Le 23/10/2006 - 12h58
Par
SPORT / Martine Carret
Immensité perdue au bord de la planète Terre, le gigantesque continent australien fascine. La nature y a engendré l'une des plus belles merveilles du monde : la Grande Barrière de corail, longue de 2 300 km.
Pour débuter, l'endroit est idéal : eau chaude et claire où s'égaient des
poissons aux couleurs de l'arc-en-ciel sur des fonds sablonneux. La
transparence de l'océan Pacifique fait oublier toutes les appréhensions et
seules comptent bientôt les beautés que l'on aperçoit. Respirer dans un
détendeur devient anecdotique, naturel. Les moniteurs qui officient sur la Grande Barrière
sont extrêmement attentifs. Dans ce haut-lieu touristique de la plongée, tout
est organisé pour que le client soit roi. Il est sécurisé, mis en confiance
avec beaucoup de délicatesse, assisté (pas de portage de matériel). Au pays des
" Aussies " la plongée est considérée comme un loisir et non un sport :
l'entraînement est adapté aux superbes conditions météo et l'apprentissage du
milieu corallien (protection, biotope) a la priorité. Pas d'entraînement
commando à la française... Et tant mieux !

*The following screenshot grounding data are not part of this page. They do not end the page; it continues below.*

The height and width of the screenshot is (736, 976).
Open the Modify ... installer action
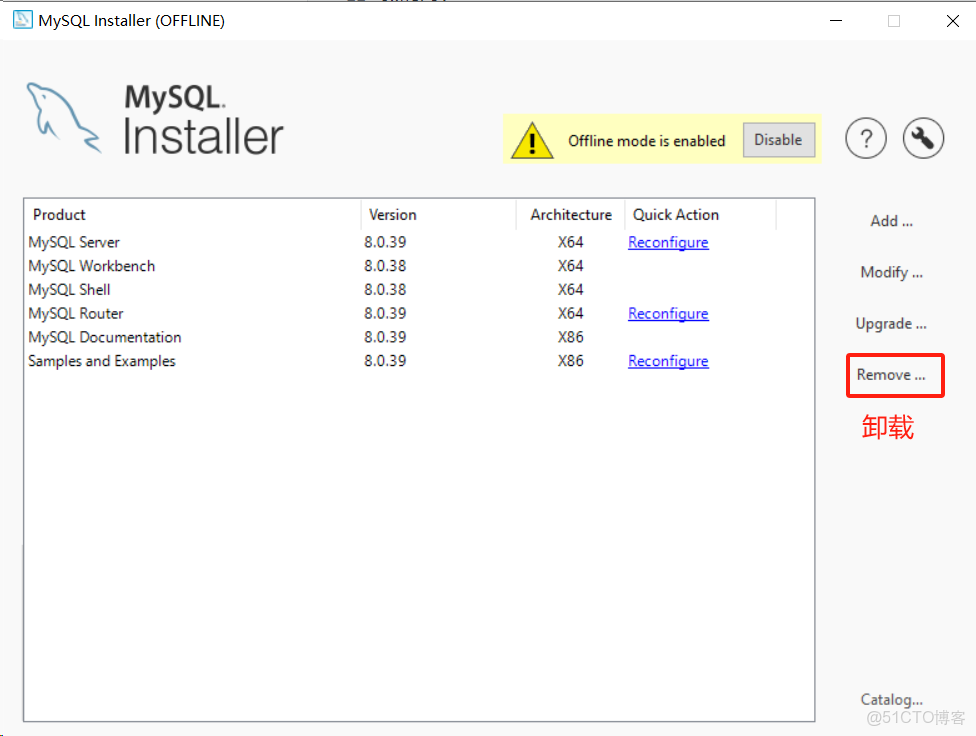pyautogui.click(x=890, y=272)
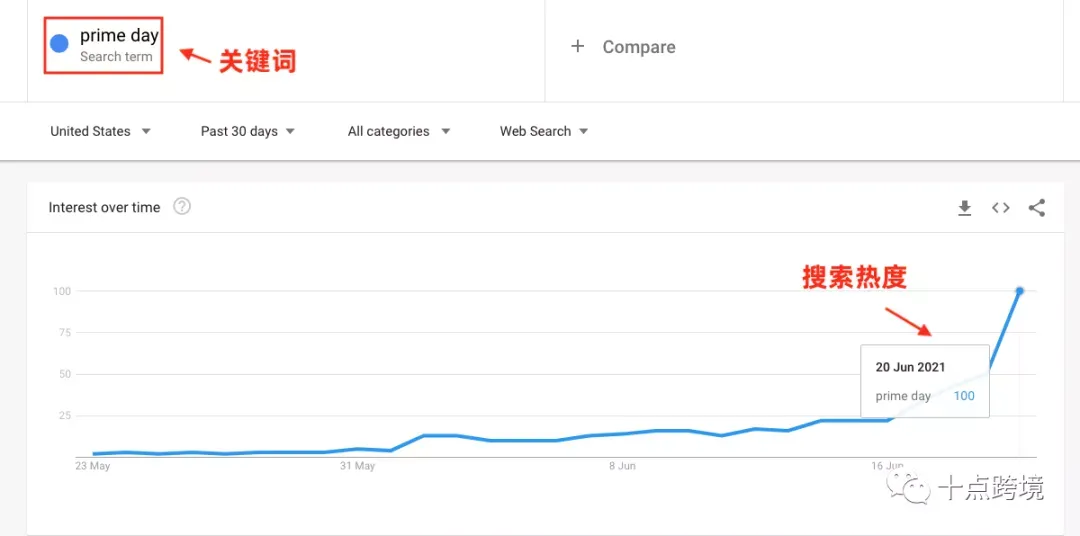Click the 20 Jun data point on chart

pyautogui.click(x=1020, y=291)
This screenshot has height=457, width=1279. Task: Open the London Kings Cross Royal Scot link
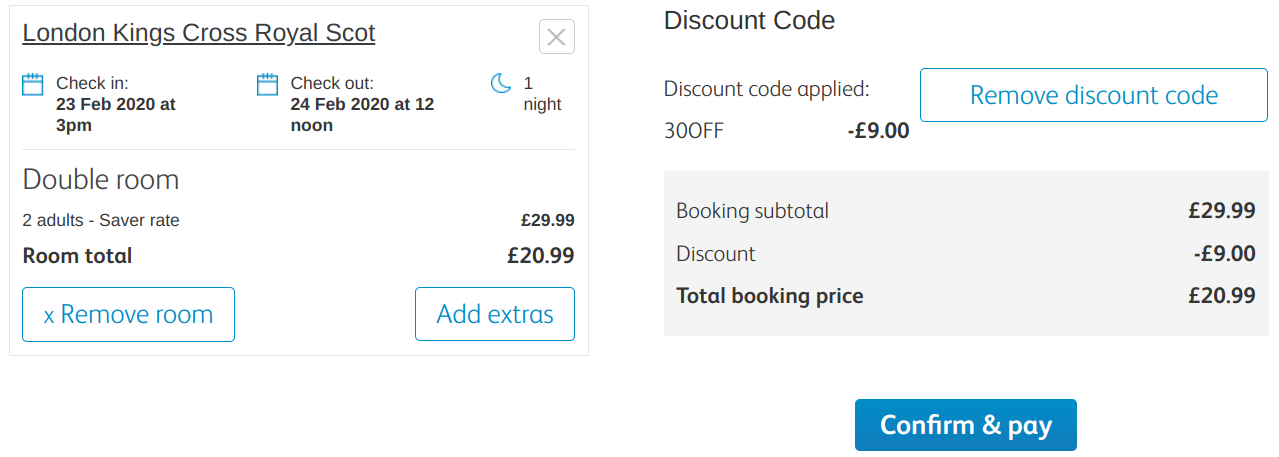[x=199, y=33]
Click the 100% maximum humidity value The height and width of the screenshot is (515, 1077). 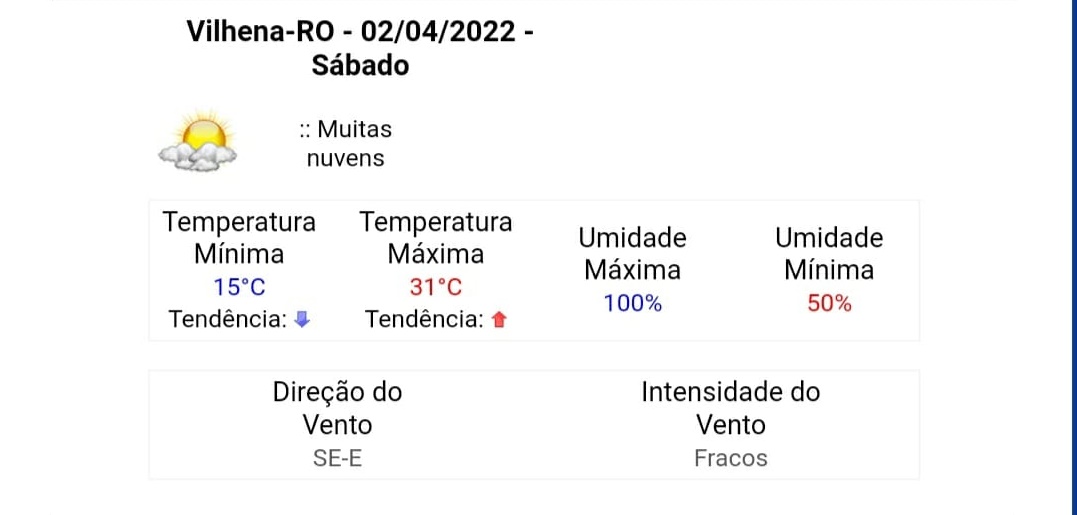tap(633, 303)
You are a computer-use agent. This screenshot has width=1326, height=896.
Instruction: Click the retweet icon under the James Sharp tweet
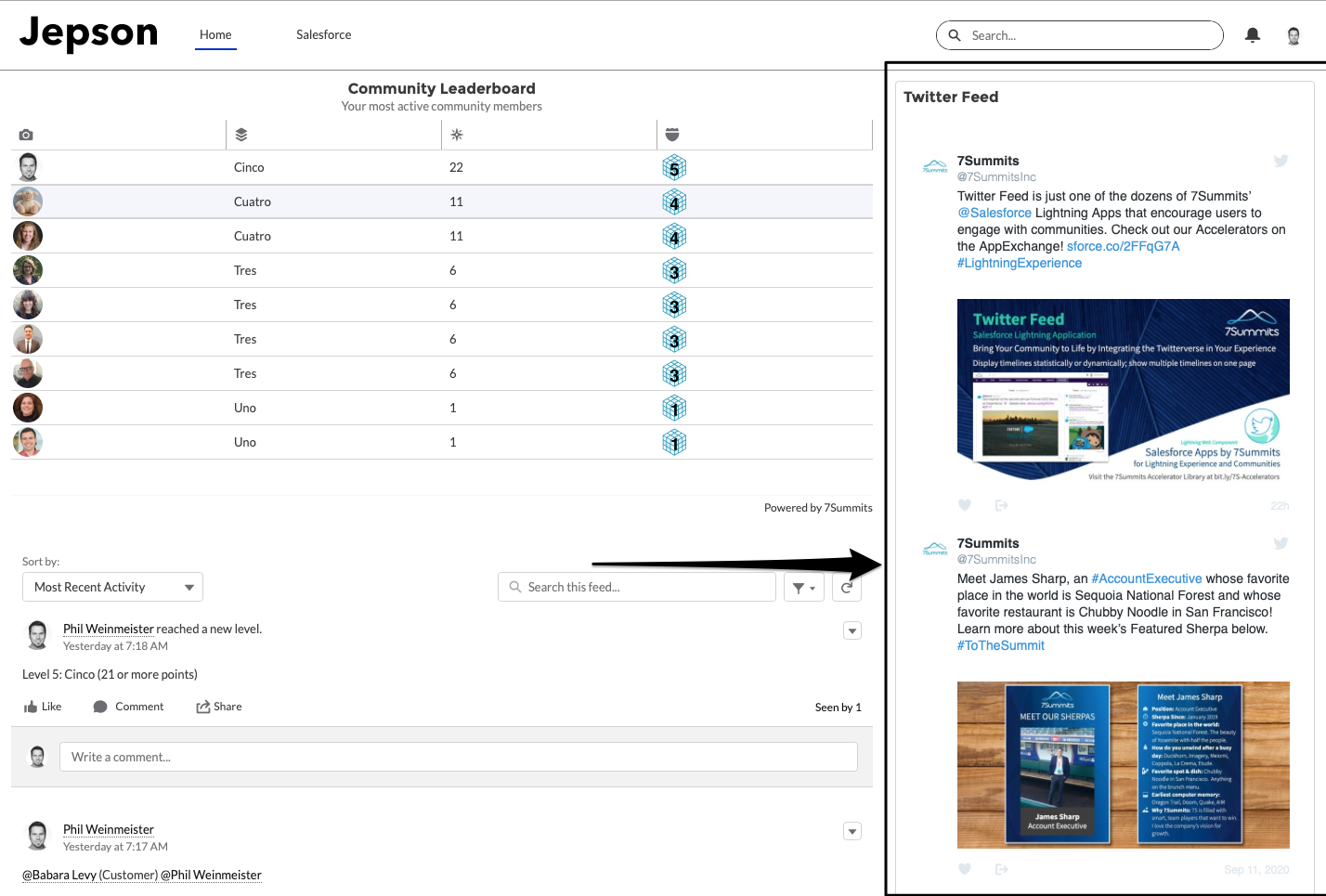[1001, 868]
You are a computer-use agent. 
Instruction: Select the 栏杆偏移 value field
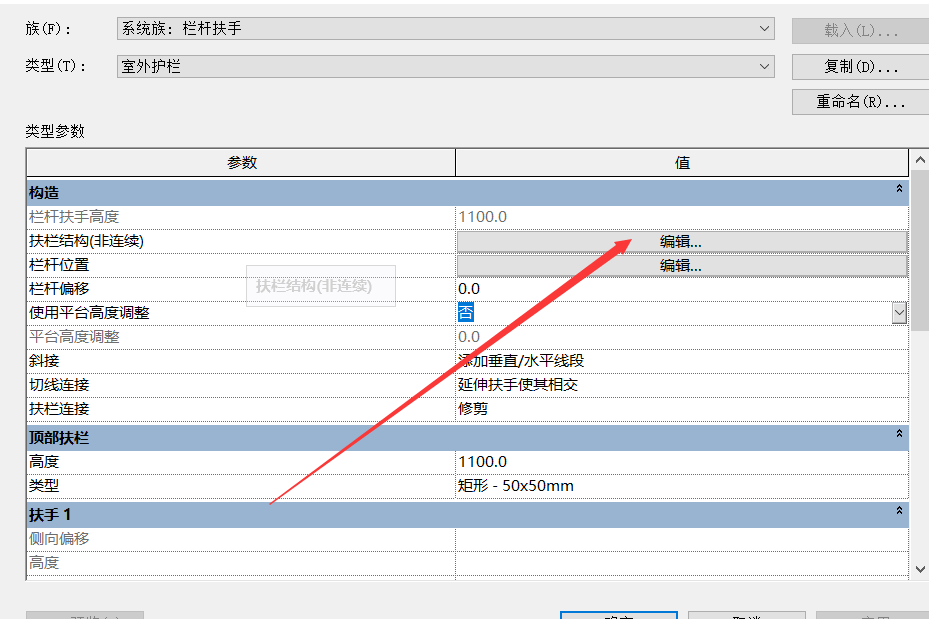(x=681, y=289)
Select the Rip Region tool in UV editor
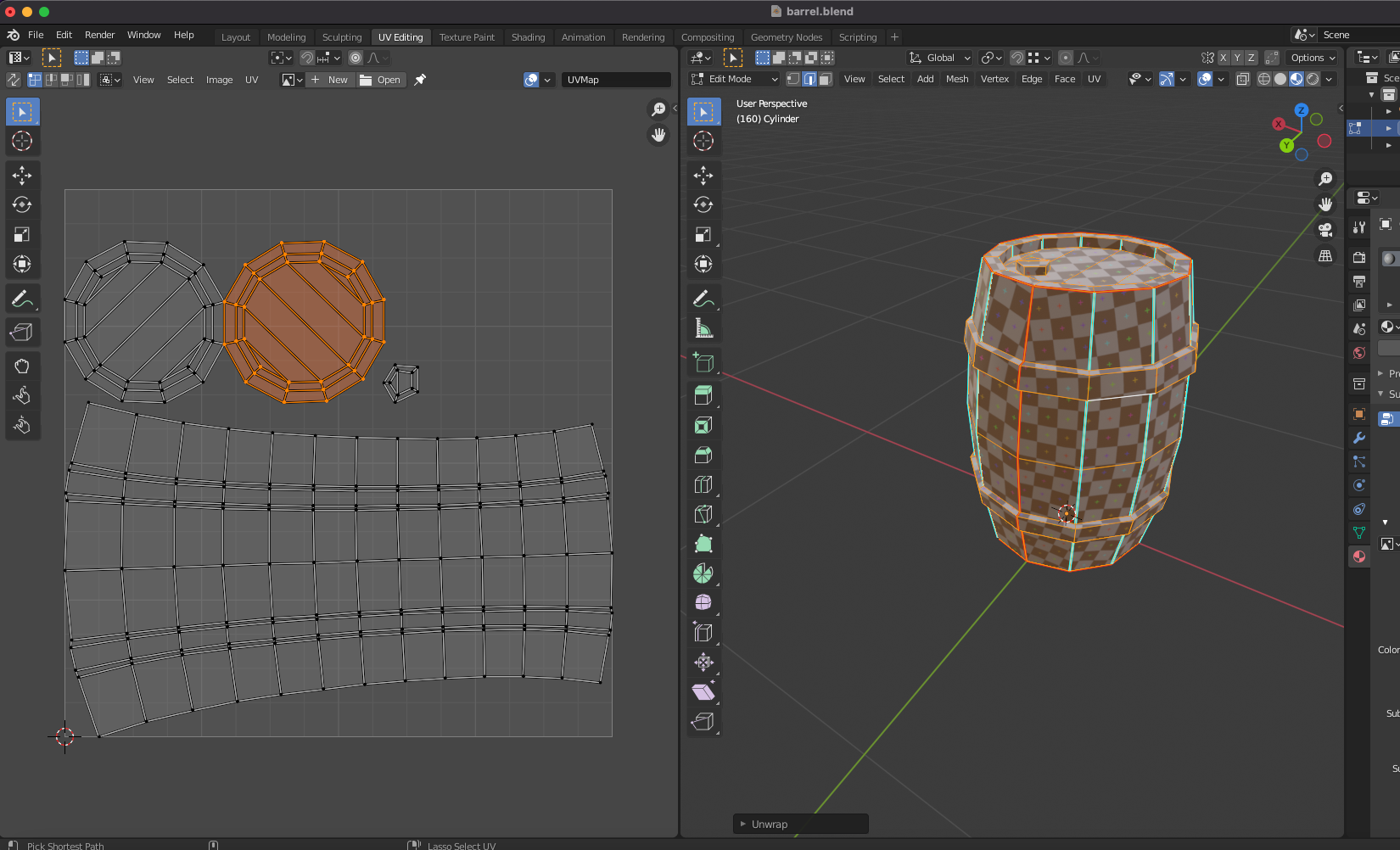 point(22,333)
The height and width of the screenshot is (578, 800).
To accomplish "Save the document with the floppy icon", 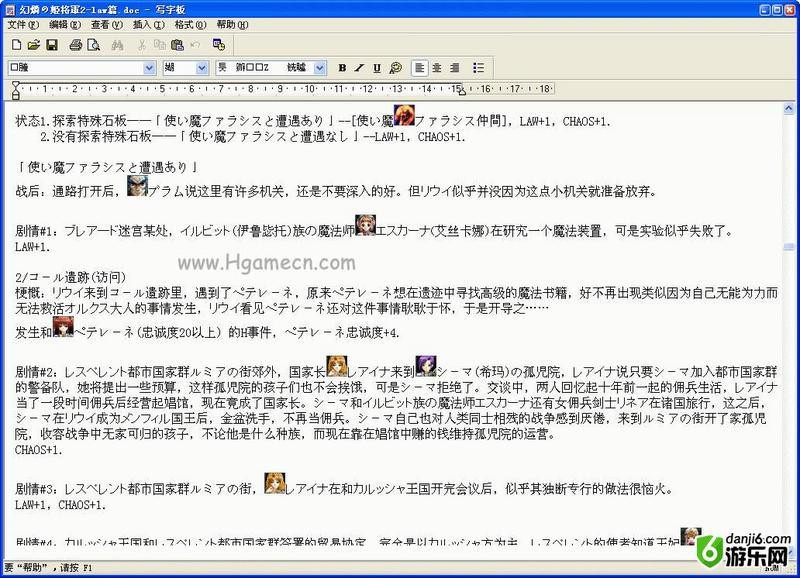I will (52, 45).
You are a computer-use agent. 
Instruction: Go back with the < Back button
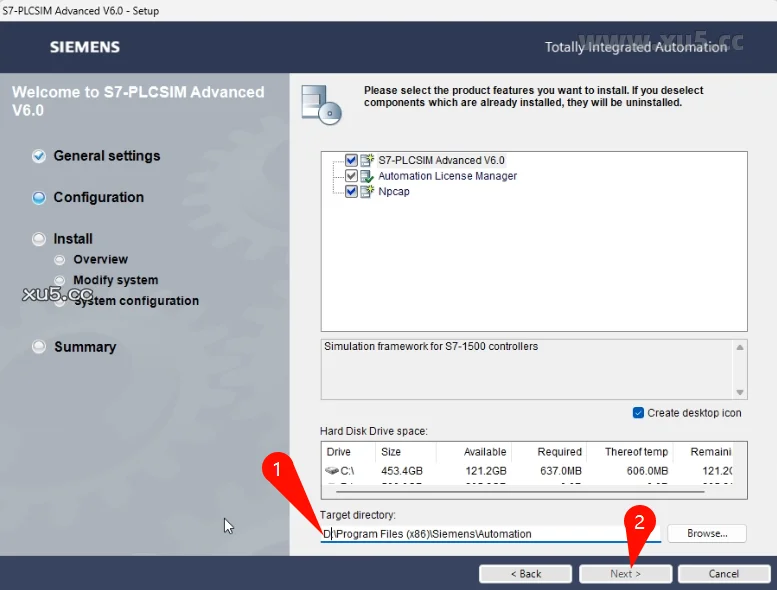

La barrière de corail est assez éloignée du continent et trois solutions s'offrent à vous. S'en aller en bateau tôt le matin à partir des grandes villes : Port Douglas, Cairns, Townsville... et profiter toute la journée de la barrière. Séjourner sur une île et enchaîner les plongées à votre rythme ou bien encore vivre sur un bateau de croisière et plonger 4 fois par jour. Pour rejoindre la mer de Corail, ses poissons pélagiques (thons, carangues, barracudas), ses requins et ses tortues, la croisière-plongée est obligatoire. Les opérateurs possèdent tous des licences pour exploiter un lieu très précis de la GBR. Aucun ne s'aviserait de transgresser cette loi, les amendes étant dissuasives.
Au nord de Cairns, sur le ruban de corail
n°10, un spot est devenu célèbre : Cod Hole, où de gros mérous tachetés de gris
viennent embrasser les détendeurs des plongeurs. Plus au sud, le groupe des
îles Whitsundays offre un indolent répit: chaque île regorge de
poissons-perroquets aux robes bleutées teintées de vert, de rose ou de jaune
fluo.
Des mérous pour compagnons
À Townsville, la plongée sur le SS Yongala est réservée aux initiés, les
conditions météo n'y sont pas toujours bonnes et sa profondeur (33 m) la rend
inaccessible aux débutants. Formée il y a près de 5 000 ans, la plus
septentrionale des îles de la Grande Barrière se nomme Lady Elliot. Les
plongées s'effectuent à partir d'un bateau que l'on rejoint... en tracteur,
tout en traversant la piste d'aviation ! Il sert surtout à transporter le
matériel, les plongeurs, tout équipés, marchant à côté de l'engin, tandis que
des multitudes d'oiseaux tournoient autour d'eux. Lady Elliot possède des eaux
claires, où aiment s'ébattre de majestueuses raies manta.
Un peu plus loin, Heron Island déroule sa silhouette sur l'océan. Ce sont les débris de corail, transformés en sable, les sédiments, les vagues, puis les graines apportées par les oiseaux, qui ont donné vie à cette île où Alfred Hitchcock aurait pu filmer Les Oiseaux. Les Australiens conçoivent de nombreuses brochures pour expliquer le soin qu'il faut apporter à l'environnement (marche sur le corail, approches des baleines ou raies manta). Les consignes sont reprises lors des très belles plongées : tortues, platax, carangues, cornes de cerf sublimes qui s'étalent à perte de vue. Ici pas question de faux pas, de casser du corail et de s'affaler sur les gorgones, comme on le voit trop souvent en mer Rouge. Pour protéger cet univers unique, certaines zones sont interdites à toute activité humaine. Chacun veille à la protection de cet habitat fragile et minutieux que la nature a patiemment édifié et que la civilisation détruirait en peu de temps si les Rangers ne surveillaient pas étroitement les 2 300 km de ce lieu enchanteur.